When we drink a cola beverage, the liver is presented all at once with an overwhelming dose of sugar. The liver simply cannot handle such huge doses by the usual metabolic pathway, so the excess sugar is shunted into alternative pathways that result in the body producing fat. We are aware of the fat we see around our waistlines, but we are oblivious to the fat we don't see.
The liver itself gets filled with fat and then begins to malfunction. The fatty liver becomes insulin resistant - that is, it simply becomes "deaf" to the hormonal signal it receives from insulin, the substance our body secretes to use sugar. The pancreas responds by making the hormonal signal louder by making more insulin. Eventually the overworked pancreas poops out. The result: diabetes.
Unhealthy fats also circulate in the blood and, over time, plug up the arteries that supply blood to the heart. When the coronary arteries get blocked, the individual suffers a heart attack. The portion of heart muscle downstream from the blockage dies as a result of the lack of blood flow.
The science here is clear: The sugary drink causes untold harm. That's why the Sugar Sweetened Beverage Tax is supported by the American Heart Association, the American Academy of Pediatrics (that's right: your kid's doctor's organization), the American Public Health Association and the United Nations.

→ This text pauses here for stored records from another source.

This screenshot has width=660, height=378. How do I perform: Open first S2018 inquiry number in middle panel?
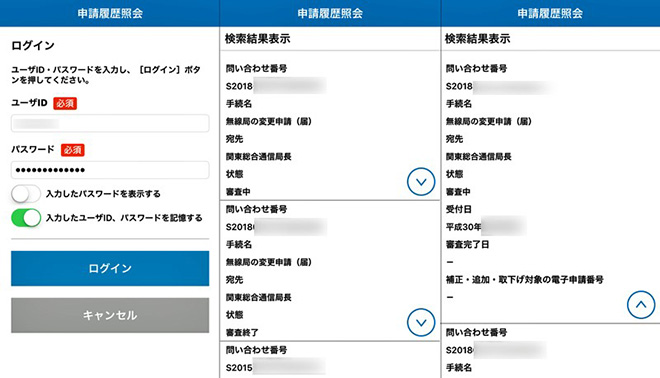[276, 86]
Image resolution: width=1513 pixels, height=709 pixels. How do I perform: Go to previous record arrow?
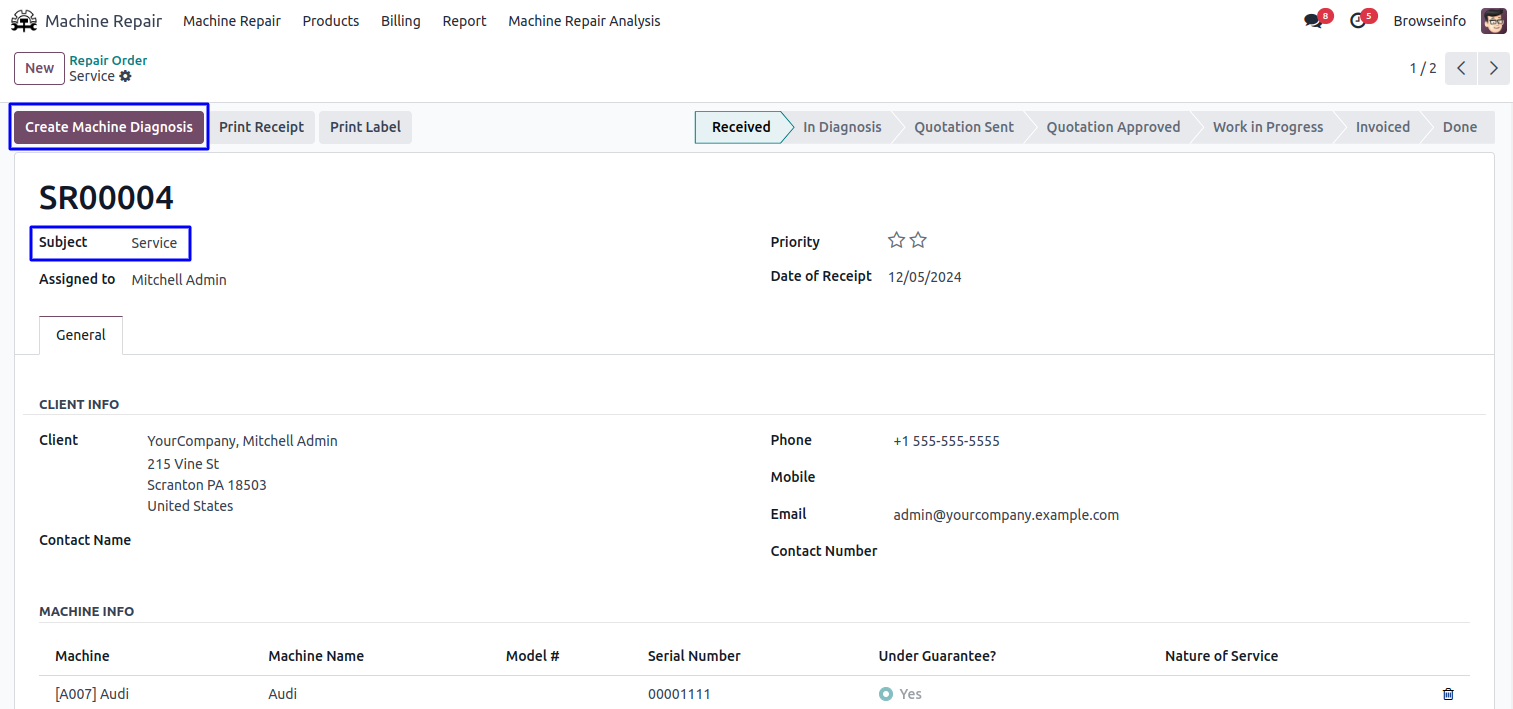coord(1461,68)
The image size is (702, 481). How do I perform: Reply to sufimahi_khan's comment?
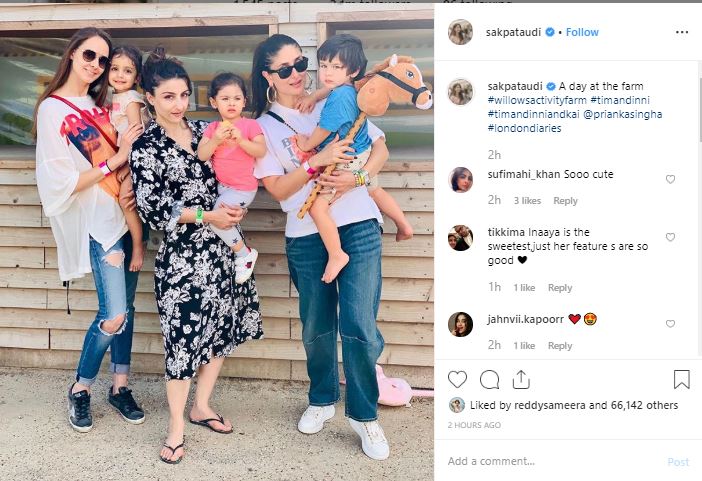(x=565, y=201)
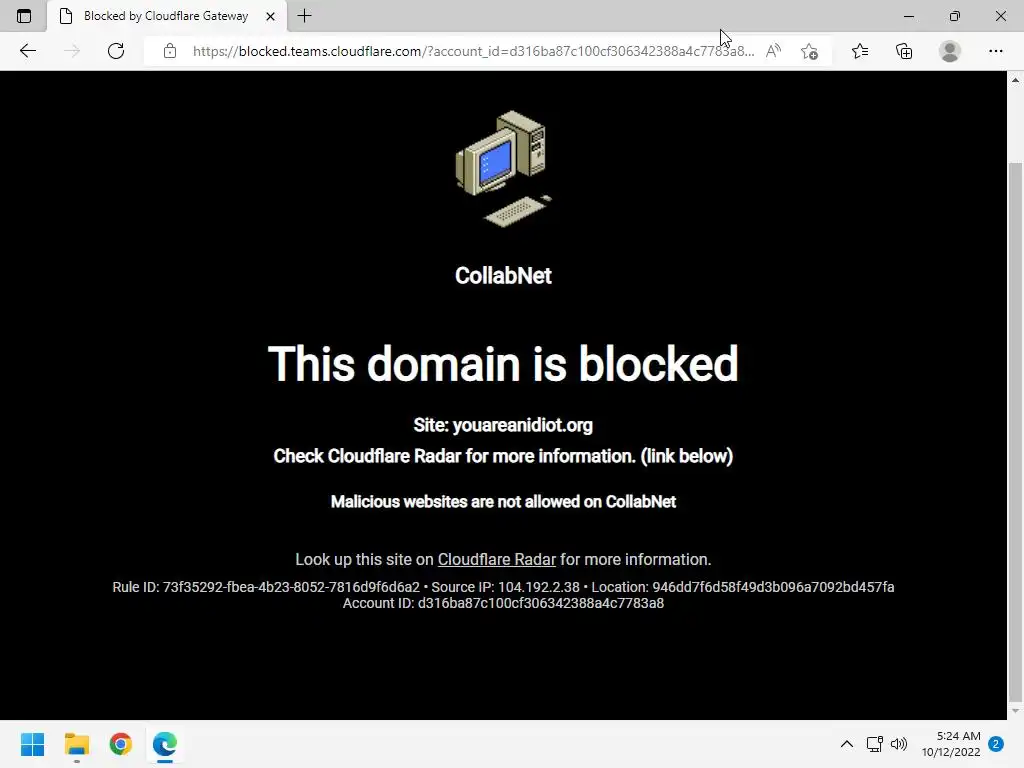Screen dimensions: 1024x768
Task: Open the tab actions menu
Action: 24,16
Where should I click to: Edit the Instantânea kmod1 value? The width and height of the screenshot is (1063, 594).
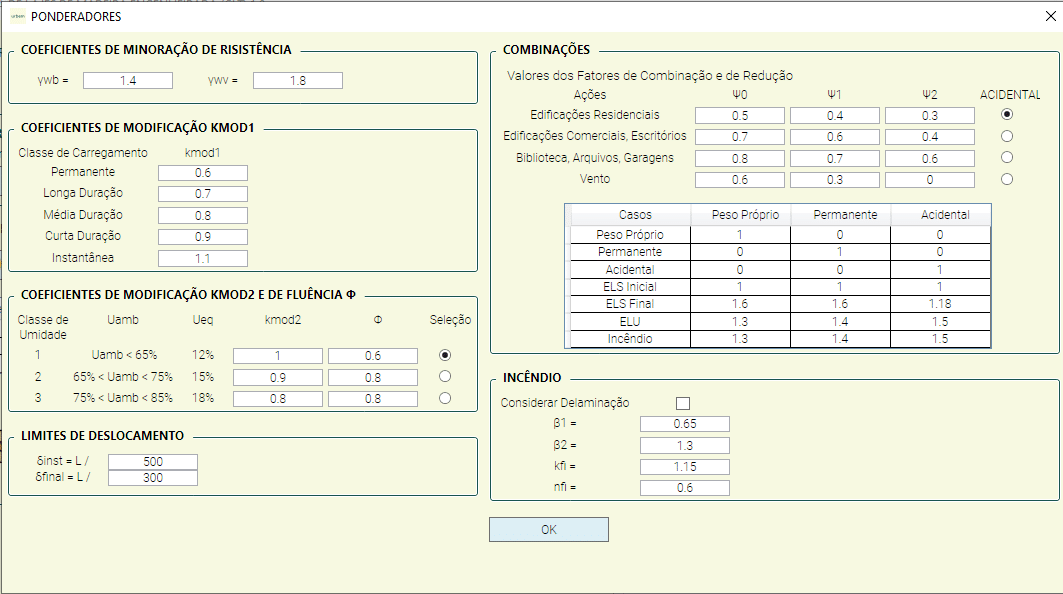[203, 258]
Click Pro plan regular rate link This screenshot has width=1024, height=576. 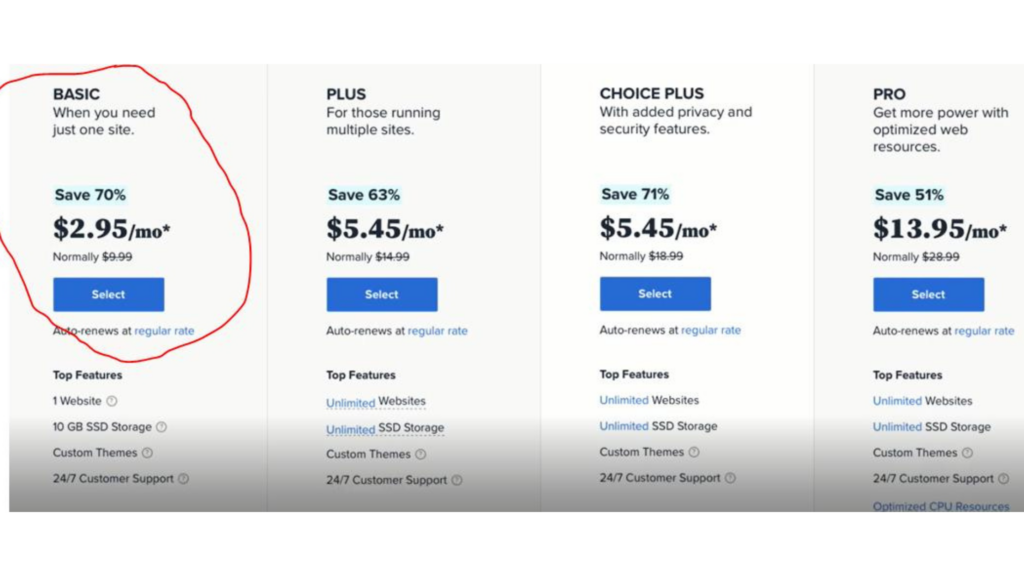click(x=984, y=331)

Thomas Frieden, director of the Centers for Disease Control and Prevention, the country's head doc when it comes to prevention, said that a 1-cent-per-ounce tax on sugar-sweetened beverages might be "the single most effective measure to reverse the obesity epidemic."

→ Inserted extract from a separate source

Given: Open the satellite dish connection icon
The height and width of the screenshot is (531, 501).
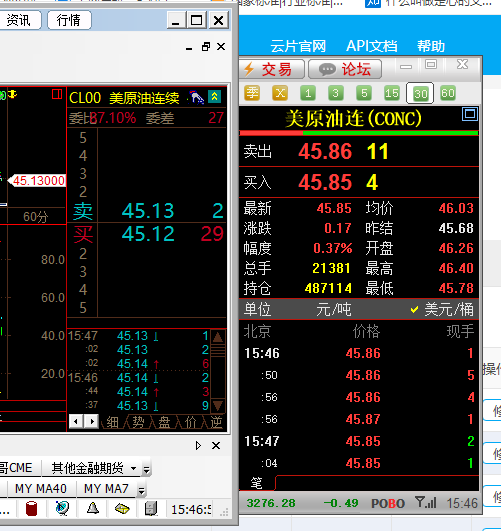Looking at the screenshot, I should 62,508.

Fully one-third of Richmond's African American and Latino fifth- and seventh-graders are obese. Obese children are those who weigh more than 95 percent of children of the same height. If we are not successful in discouraging behaviors that lead to weight gain - like drinking soda - most of these children and those who follow after them will have shorter lives than their parents.
If we put our children's health and well-being front and center, we will make the right choice and support measures that discourage drinking of sugar-sweetened beverages.
Jeff Ritterman is the retired chief of cardiology at the Kaiser Permanente Richmond Medical Center. He is a member of the Richmond City Council.